During a recent conversation with a MySpace director, I was reminded that MySpace isn't the web -- it's a business. Fair enough. Why shouldn't Fox get a return on its $580 million investment? Why should the company serve up its audience to YouTube, Sony and everyone else who wants a piece of the action for free?
What doesn't make sense is Fox's assumption that the MySpace stronghold (81 percent of the social networking market) can withstand a backlash from developers and users who prefer a more open environment -- even one that hosts ads and the Flash-based widgets that MySpace says are a security threat. In the end, MySpace is just one mass migration away from becoming Tripod.
The company's efforts to circle the wagons and push offending third-party widgets from its site comes at an interesting time. Its closest competitor, Facebook, has unannounced (but confirmed) plans to open its site to third-party widgets for the first time. Ultimately, the two sites could come to resemble each other, but which will users prefer?

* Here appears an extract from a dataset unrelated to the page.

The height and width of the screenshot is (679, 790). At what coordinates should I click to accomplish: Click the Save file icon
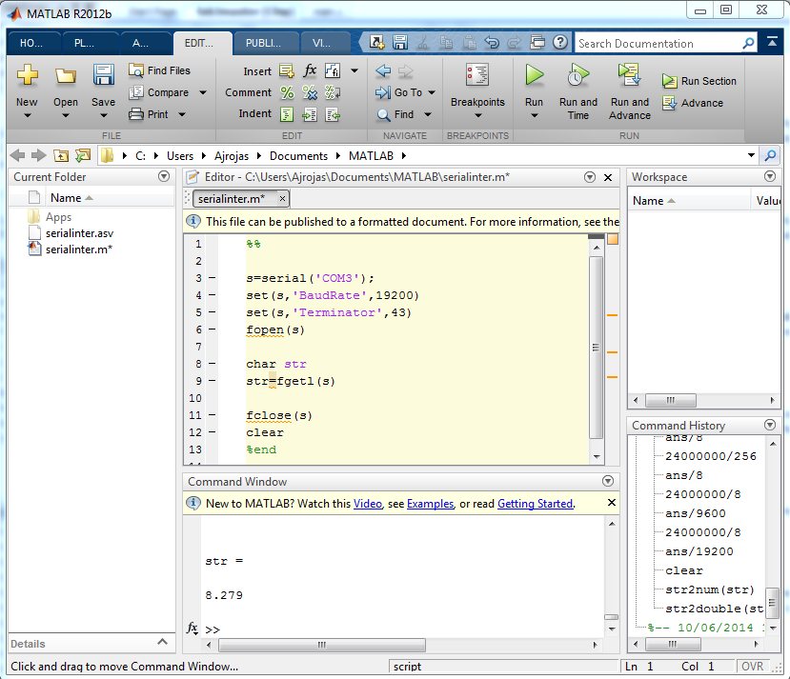tap(103, 75)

Surely, the one that's more open and transparent. That approach has prevailed over and over on the web. Of course, Facebook has a long way to go in catching up to MySpace: Currently, it has only 10 percent of the social-networking market, according to Hitwise. But MySpace's efforts to run widget-makers off the site can only help Facebook, which historically has an older, more educated (and ad-appealing) audience.
Last week, PhotoBucket became the latest of Rupert's outlaws. The company, a photo- and video-sharing service, had its videos, remixes and slideshows blocked from MySpace. Why? PhotoBucket users were displaying slideshow widgets containing a Spiderman 3 ad.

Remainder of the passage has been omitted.